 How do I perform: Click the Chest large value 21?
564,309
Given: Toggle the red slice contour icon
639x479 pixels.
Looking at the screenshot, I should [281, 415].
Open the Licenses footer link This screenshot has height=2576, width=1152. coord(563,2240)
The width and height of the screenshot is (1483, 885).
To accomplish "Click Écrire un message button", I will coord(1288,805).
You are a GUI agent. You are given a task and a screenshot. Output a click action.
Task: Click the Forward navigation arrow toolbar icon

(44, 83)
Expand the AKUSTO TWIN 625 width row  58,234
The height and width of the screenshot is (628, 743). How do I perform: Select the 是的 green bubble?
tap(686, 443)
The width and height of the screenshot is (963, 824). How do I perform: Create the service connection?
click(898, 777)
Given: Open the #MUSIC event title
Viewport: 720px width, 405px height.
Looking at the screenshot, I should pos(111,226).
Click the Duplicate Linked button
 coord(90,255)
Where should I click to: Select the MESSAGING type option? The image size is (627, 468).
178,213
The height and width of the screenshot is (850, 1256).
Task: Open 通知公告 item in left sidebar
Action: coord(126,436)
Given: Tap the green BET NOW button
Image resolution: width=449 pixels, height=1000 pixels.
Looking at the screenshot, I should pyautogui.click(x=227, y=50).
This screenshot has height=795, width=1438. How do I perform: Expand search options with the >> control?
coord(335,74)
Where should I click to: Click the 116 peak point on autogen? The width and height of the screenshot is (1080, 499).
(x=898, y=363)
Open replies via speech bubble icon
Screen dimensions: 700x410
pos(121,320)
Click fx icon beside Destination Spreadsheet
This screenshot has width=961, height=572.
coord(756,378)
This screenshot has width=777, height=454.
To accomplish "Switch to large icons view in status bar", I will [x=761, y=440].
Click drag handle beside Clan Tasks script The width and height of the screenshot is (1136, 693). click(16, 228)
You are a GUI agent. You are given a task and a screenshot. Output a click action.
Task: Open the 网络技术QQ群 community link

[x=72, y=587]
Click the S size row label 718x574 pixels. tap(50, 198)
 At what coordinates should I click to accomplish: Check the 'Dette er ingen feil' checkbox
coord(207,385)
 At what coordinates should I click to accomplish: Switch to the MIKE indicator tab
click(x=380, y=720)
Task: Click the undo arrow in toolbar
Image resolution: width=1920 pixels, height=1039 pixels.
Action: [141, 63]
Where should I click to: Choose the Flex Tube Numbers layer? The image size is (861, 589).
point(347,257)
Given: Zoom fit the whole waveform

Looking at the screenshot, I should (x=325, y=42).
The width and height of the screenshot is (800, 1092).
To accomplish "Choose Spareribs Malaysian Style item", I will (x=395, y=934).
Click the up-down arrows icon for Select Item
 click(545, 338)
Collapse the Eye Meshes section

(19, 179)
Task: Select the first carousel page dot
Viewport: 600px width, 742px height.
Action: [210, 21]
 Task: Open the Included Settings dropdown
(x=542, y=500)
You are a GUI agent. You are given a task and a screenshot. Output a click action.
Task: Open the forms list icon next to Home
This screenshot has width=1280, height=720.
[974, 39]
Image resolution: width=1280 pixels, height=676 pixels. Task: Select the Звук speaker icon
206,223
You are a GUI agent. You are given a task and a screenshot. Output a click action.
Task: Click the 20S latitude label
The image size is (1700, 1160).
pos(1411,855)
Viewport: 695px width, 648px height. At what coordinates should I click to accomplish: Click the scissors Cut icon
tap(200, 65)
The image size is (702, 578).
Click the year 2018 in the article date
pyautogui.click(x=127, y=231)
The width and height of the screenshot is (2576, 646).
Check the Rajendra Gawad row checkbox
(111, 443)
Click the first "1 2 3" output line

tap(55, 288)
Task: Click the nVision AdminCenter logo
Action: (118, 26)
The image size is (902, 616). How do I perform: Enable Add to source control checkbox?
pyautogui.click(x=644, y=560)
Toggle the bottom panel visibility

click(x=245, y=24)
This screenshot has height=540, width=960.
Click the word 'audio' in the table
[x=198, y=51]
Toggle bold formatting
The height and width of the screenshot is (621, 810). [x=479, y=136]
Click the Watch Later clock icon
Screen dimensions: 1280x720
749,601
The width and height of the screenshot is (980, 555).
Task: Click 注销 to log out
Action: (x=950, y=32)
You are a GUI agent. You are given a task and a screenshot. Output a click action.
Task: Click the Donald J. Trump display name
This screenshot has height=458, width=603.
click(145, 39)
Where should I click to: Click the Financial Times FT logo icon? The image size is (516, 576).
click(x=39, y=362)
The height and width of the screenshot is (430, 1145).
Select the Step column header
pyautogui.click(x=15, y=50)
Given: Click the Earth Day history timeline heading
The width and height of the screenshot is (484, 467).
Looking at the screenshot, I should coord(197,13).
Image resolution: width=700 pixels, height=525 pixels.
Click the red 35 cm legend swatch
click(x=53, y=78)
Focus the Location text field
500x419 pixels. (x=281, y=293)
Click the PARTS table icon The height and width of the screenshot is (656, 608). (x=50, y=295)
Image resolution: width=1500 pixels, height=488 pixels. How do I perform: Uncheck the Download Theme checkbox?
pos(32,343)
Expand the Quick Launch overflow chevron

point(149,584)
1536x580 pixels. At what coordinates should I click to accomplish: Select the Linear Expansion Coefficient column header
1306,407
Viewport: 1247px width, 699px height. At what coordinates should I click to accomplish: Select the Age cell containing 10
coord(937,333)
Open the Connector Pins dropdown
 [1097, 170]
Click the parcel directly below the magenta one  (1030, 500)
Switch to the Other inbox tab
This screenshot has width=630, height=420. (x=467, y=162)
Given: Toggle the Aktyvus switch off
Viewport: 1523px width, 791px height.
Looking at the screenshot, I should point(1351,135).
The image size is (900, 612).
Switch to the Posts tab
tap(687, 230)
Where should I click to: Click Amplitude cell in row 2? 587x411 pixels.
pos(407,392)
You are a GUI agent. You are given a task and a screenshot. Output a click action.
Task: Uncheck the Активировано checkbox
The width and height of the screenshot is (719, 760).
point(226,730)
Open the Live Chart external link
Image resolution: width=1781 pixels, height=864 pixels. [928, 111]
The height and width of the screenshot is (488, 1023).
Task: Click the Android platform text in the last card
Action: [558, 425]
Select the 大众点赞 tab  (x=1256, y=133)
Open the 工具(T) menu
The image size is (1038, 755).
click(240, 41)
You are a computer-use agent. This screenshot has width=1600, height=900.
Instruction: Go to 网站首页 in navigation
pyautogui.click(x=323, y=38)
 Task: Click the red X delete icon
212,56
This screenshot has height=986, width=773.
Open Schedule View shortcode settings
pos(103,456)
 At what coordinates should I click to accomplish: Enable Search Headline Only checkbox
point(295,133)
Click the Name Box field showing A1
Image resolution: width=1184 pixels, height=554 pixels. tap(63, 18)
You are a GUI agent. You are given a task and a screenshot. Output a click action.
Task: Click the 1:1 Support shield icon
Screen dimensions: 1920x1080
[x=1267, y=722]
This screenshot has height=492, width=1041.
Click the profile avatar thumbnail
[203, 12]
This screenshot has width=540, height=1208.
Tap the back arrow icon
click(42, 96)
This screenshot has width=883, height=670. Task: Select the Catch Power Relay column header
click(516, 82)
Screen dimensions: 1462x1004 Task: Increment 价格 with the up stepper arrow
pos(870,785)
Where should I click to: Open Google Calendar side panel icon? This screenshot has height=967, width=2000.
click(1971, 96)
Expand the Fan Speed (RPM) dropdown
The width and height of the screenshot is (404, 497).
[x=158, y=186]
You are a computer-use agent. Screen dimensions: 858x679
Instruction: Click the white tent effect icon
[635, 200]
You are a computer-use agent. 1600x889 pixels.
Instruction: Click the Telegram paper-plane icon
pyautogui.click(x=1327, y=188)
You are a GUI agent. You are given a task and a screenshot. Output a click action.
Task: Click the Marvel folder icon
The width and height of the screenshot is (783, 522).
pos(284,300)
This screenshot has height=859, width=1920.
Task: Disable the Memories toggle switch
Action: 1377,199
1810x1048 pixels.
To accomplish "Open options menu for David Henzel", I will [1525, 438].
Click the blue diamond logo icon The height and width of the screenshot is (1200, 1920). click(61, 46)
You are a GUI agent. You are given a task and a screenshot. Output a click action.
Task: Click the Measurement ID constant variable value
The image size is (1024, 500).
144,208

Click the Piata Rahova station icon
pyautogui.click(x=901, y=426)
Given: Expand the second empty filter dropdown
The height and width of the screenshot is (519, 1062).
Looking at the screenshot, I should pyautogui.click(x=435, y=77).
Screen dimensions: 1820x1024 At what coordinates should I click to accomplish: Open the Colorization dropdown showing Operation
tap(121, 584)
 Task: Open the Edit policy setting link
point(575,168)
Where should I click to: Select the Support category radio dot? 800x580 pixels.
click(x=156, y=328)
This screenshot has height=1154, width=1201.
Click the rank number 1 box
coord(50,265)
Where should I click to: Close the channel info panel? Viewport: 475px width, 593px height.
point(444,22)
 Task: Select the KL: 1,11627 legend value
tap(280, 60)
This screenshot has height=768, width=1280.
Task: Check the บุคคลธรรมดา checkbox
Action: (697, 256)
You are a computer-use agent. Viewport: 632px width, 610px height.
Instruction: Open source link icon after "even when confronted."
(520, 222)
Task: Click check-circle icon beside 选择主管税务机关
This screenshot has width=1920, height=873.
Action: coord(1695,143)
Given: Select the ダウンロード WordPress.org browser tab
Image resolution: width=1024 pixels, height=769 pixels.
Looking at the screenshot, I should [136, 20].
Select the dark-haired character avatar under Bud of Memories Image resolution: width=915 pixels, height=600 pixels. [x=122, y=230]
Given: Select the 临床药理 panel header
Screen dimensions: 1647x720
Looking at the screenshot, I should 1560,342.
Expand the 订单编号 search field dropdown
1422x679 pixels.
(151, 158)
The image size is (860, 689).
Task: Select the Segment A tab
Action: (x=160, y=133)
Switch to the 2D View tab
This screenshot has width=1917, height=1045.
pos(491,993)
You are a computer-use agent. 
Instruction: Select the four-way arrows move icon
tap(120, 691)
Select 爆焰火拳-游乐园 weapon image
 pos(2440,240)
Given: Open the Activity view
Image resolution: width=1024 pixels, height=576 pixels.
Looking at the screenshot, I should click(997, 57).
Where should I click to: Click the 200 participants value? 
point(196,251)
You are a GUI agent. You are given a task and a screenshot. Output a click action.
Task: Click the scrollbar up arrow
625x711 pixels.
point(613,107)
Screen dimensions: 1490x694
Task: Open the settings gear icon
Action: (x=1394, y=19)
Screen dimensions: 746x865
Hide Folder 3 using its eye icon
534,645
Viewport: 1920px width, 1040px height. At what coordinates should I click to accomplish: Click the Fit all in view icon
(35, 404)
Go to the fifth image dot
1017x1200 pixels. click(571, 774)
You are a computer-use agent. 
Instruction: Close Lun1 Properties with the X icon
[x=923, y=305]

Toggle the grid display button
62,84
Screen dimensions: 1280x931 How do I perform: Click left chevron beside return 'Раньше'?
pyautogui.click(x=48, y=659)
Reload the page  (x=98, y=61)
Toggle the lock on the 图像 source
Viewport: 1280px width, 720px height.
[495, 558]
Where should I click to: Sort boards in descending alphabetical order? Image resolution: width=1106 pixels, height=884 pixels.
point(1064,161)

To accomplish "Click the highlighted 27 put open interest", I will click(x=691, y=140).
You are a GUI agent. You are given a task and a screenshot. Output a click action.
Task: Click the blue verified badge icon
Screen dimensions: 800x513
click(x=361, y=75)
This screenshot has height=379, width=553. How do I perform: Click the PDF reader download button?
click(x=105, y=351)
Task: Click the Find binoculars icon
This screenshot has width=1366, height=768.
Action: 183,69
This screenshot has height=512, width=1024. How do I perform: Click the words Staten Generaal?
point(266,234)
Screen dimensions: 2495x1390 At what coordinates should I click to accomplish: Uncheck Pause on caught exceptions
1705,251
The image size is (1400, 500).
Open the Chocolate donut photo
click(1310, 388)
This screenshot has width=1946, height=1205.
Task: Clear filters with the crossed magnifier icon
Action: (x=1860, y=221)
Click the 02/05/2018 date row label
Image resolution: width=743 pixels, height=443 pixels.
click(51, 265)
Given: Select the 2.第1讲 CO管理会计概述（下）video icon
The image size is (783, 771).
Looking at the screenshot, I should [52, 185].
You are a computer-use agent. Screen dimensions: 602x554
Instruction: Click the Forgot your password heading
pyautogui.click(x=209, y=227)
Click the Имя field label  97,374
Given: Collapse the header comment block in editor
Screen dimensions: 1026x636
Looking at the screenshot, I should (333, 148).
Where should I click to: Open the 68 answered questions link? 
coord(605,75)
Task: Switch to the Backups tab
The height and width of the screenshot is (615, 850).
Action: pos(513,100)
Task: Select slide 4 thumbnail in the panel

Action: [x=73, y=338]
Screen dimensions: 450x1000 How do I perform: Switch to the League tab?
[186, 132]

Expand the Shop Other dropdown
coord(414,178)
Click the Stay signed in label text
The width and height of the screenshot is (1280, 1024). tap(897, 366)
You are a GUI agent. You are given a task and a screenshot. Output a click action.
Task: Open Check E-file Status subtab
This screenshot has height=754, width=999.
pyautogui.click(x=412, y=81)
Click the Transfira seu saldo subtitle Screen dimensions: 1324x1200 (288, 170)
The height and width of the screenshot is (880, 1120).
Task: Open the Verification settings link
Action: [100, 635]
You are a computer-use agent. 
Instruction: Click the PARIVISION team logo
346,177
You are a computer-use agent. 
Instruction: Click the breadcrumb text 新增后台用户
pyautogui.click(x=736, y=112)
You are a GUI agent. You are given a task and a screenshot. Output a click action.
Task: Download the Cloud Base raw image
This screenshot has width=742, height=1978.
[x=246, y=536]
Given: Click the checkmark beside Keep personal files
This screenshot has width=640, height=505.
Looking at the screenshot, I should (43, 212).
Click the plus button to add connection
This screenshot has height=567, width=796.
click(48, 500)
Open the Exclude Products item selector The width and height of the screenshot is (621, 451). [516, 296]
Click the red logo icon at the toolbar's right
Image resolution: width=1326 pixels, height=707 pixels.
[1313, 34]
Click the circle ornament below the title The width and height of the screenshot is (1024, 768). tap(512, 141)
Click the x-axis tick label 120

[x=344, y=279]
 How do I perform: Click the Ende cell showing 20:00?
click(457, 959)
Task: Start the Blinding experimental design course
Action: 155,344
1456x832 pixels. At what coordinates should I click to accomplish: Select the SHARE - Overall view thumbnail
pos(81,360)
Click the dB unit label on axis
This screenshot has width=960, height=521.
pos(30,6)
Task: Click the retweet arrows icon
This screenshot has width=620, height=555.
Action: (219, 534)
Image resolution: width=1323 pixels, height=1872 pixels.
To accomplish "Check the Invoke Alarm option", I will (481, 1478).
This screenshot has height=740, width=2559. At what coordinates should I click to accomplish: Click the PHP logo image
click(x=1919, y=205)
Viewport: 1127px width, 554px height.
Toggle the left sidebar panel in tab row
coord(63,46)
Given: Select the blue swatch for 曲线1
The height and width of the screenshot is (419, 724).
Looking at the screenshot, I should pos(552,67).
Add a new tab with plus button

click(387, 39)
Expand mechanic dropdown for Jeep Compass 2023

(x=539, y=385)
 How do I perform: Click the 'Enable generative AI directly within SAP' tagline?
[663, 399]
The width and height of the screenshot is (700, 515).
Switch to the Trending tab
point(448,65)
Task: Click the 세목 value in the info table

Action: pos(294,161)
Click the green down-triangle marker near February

════════════════════

* **TASK INSTRUCTIONS**
In the data above, find the line with "Where should I click to: Select the MESSAGING" and the line with "Given: Tap the green BET NOW button". Retype both, plus every line between them, exactly.

* **ANSWER SECTION**
Where should I click to: Select the MESSAGING type option? The image size is (627, 468).
178,213
The height and width of the screenshot is (850, 1256).
Task: Open 通知公告 item in left sidebar
Action: coord(126,436)
Given: Tap the green BET NOW button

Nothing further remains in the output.